§ WHAT THE TASK REQUIRES
Up to and including the line that contains "Task: Choose External", write out every line of the entries exactly, beginning with the first. Omit the pictures.

--- --- ---

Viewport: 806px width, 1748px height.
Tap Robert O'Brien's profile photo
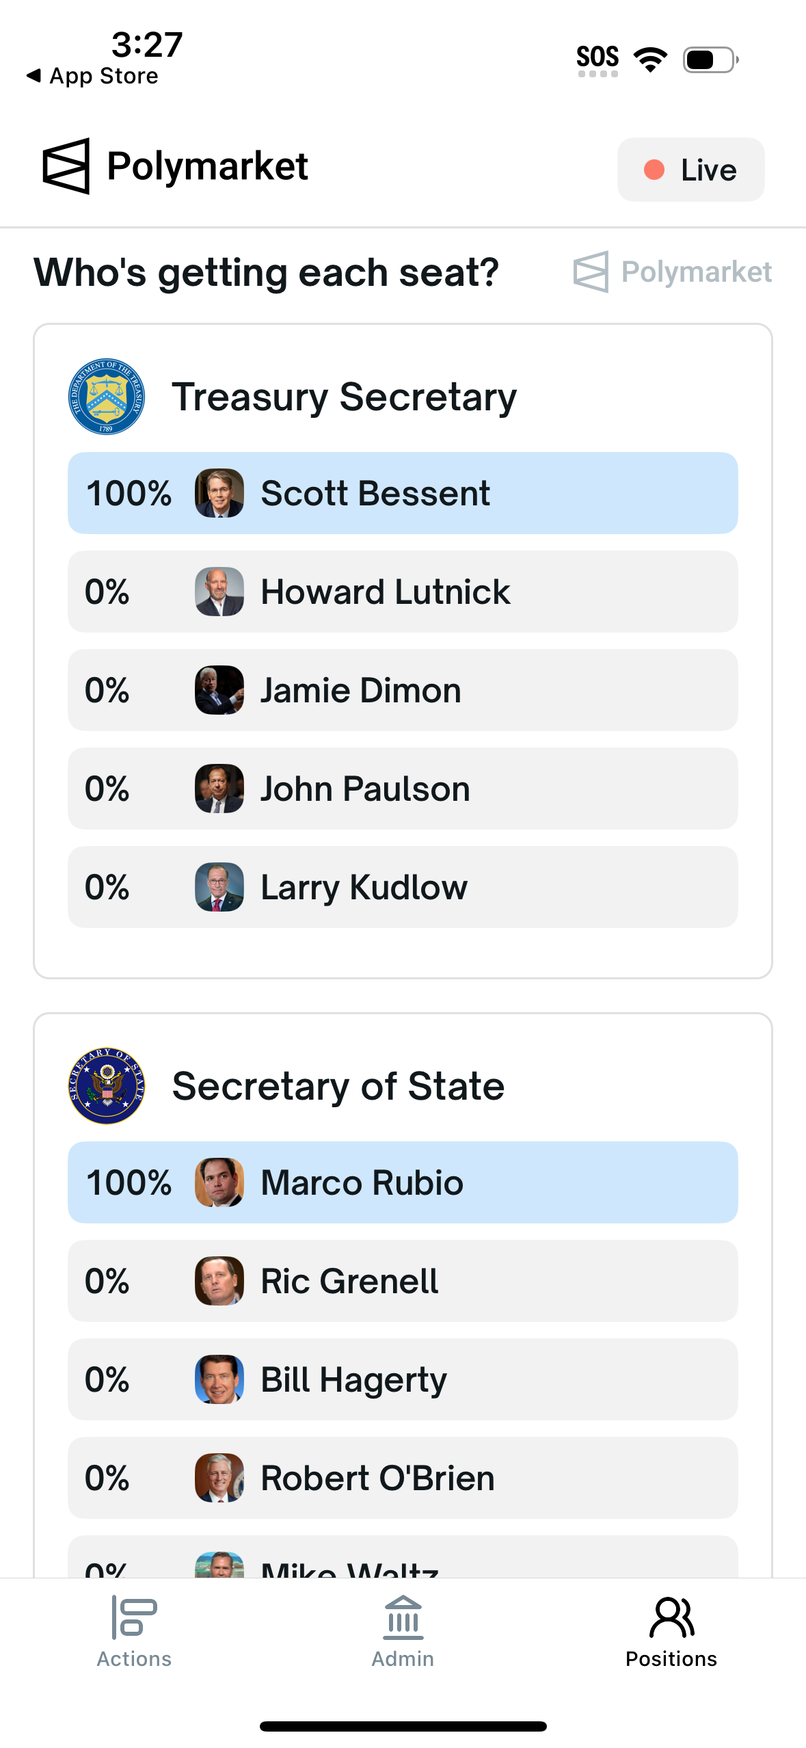(x=219, y=1478)
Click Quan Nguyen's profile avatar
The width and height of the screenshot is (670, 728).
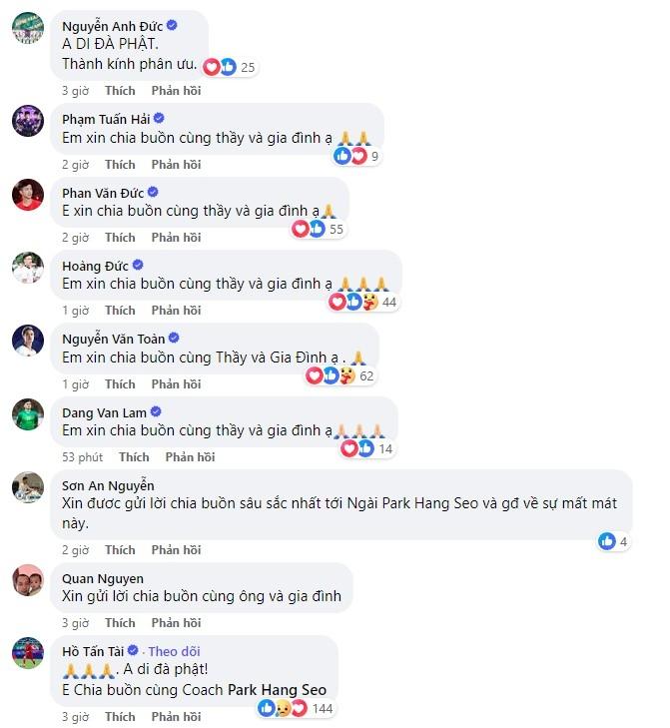(x=27, y=579)
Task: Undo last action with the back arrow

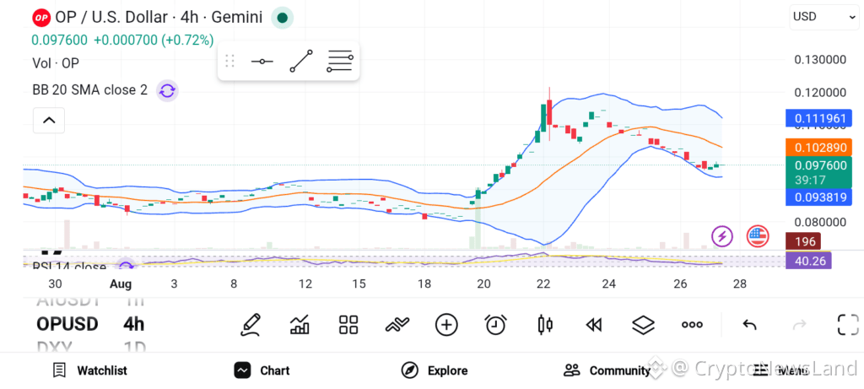Action: pyautogui.click(x=749, y=325)
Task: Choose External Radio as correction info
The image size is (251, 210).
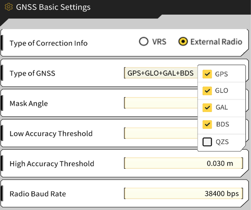Action: (x=183, y=42)
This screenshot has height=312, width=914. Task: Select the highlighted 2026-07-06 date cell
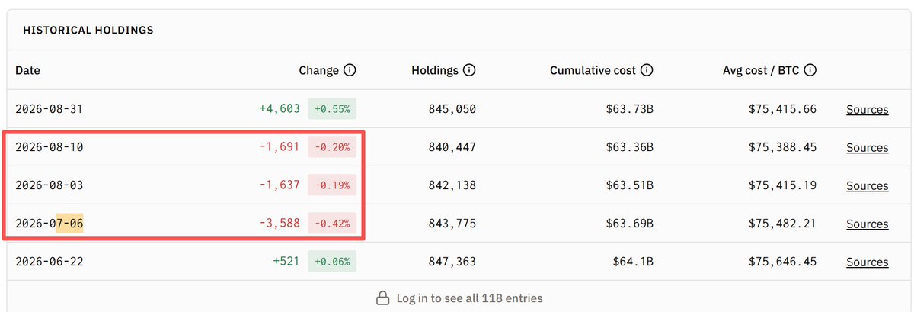click(x=50, y=224)
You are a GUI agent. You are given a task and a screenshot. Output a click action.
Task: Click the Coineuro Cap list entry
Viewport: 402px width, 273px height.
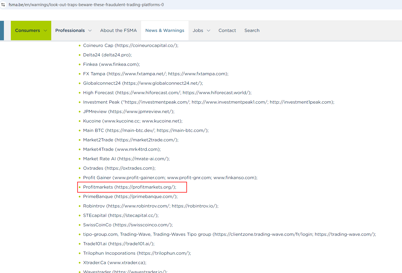click(131, 46)
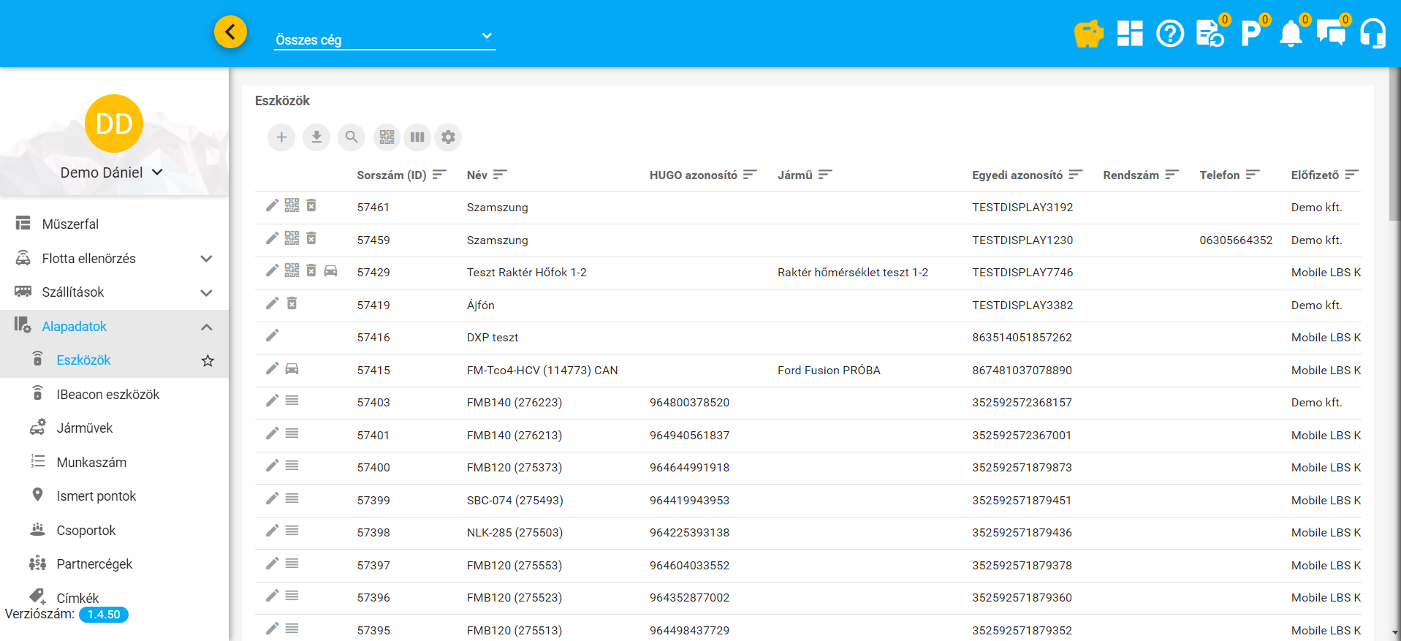Open the help question mark icon
Viewport: 1401px width, 641px height.
click(x=1169, y=34)
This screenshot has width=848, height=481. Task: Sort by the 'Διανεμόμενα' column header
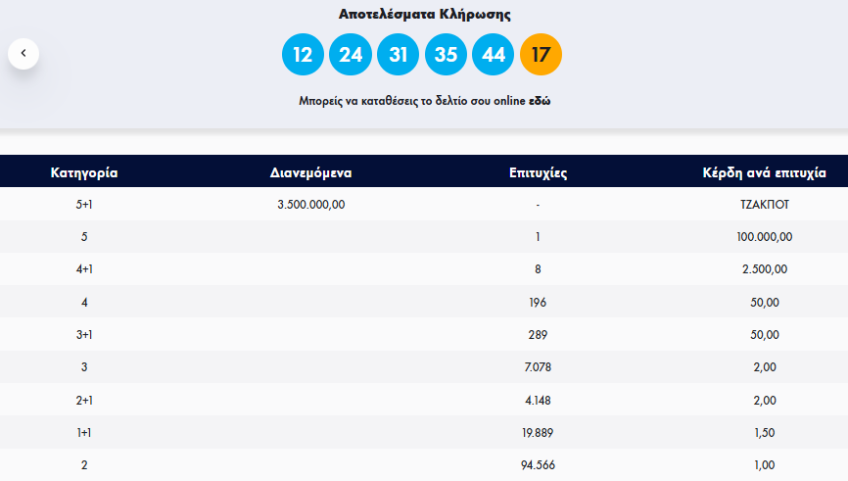(x=310, y=172)
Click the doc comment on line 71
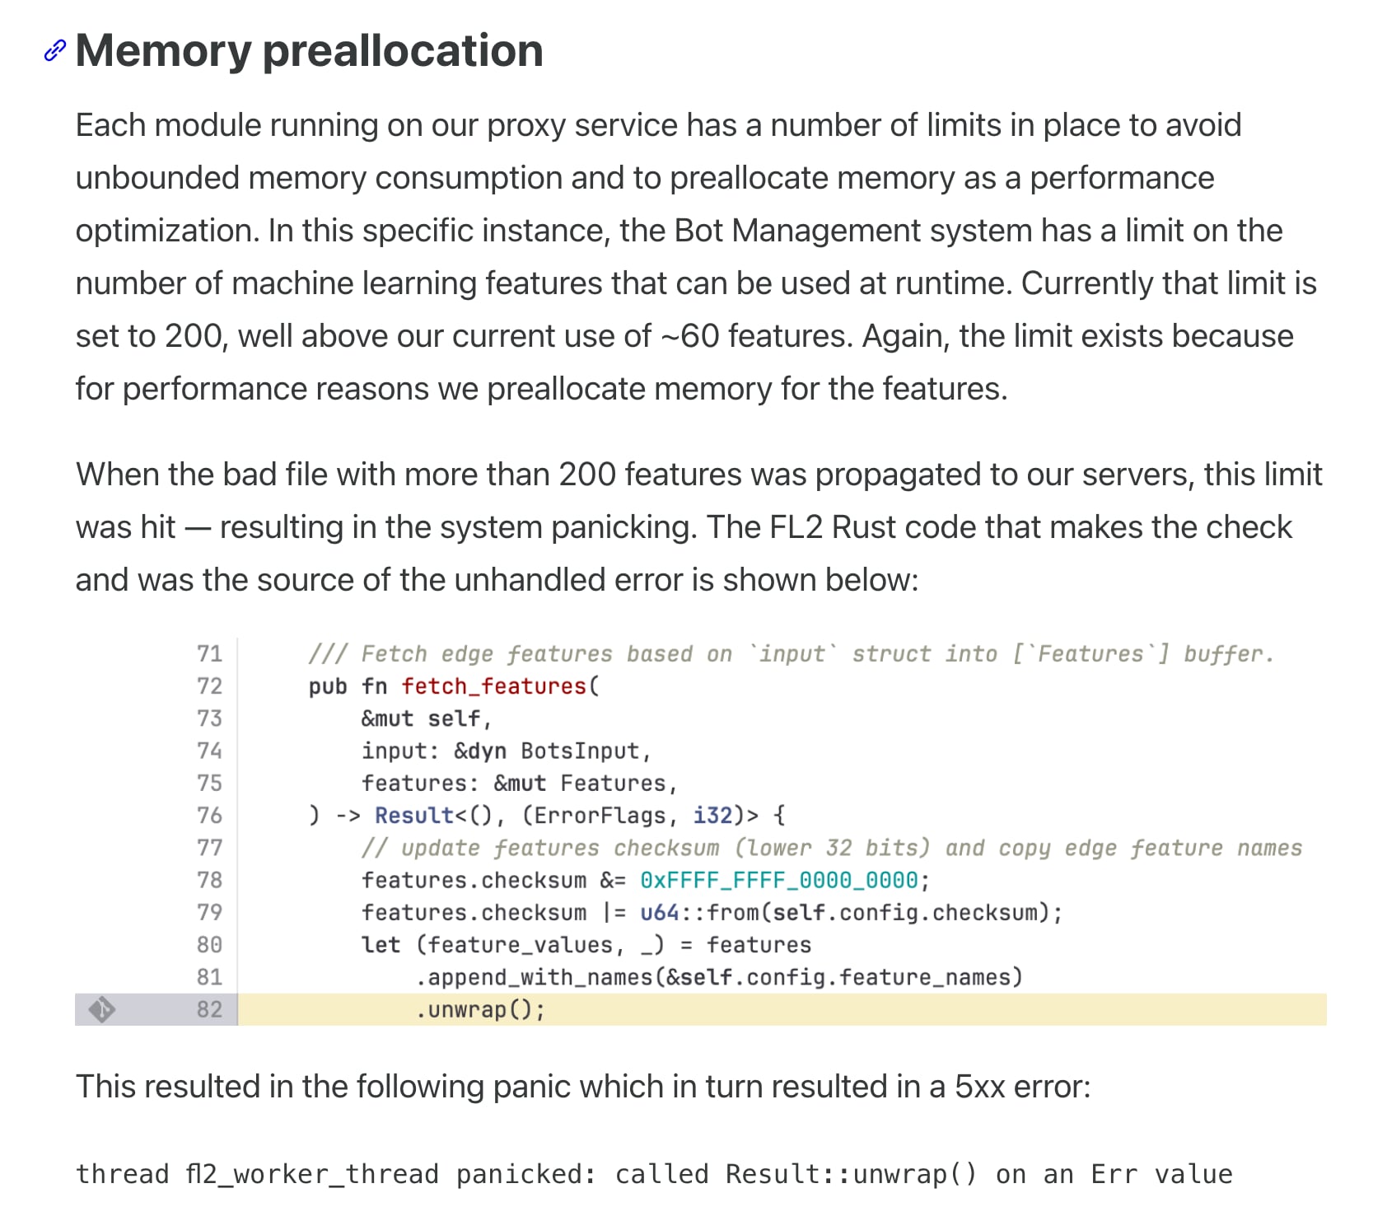This screenshot has width=1387, height=1221. (791, 654)
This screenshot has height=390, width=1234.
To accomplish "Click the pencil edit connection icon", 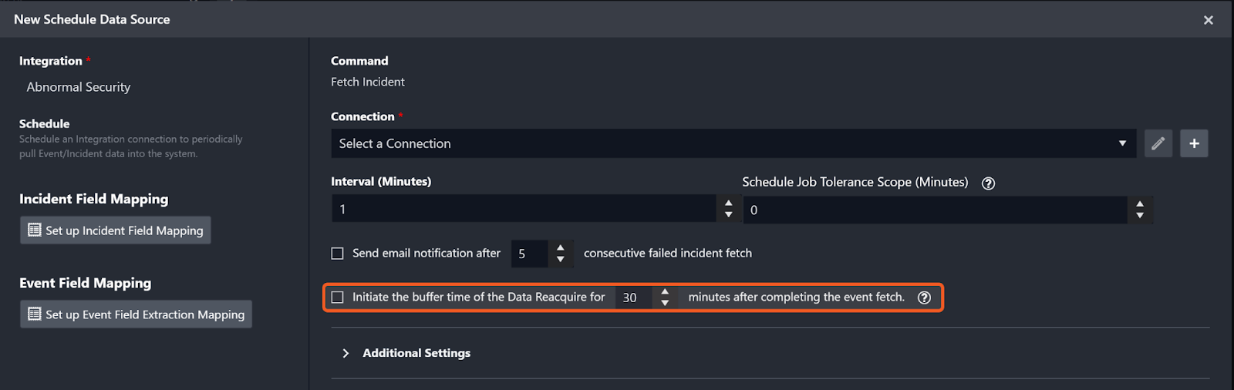I will click(1158, 143).
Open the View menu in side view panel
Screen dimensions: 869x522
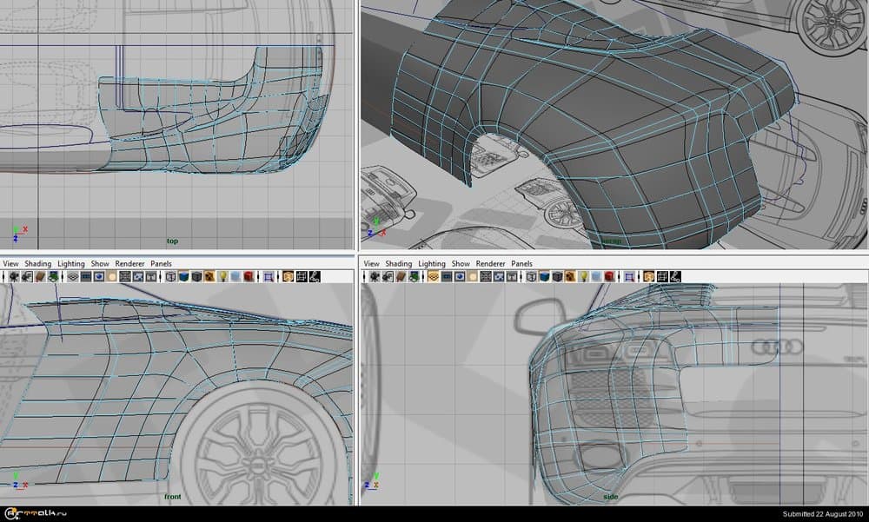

--- --- ---

§ WRITTEN SOLUTION
Viewport: 806px width, 1748px height.
Tap Robert O'Brien's profile photo
(x=219, y=1478)
Click Quan Nguyen's profile avatar
The width and height of the screenshot is (670, 728).
(x=27, y=579)
Task: Undo last action with the back arrow

Action: pyautogui.click(x=749, y=325)
Task: Choose External Radio as correction info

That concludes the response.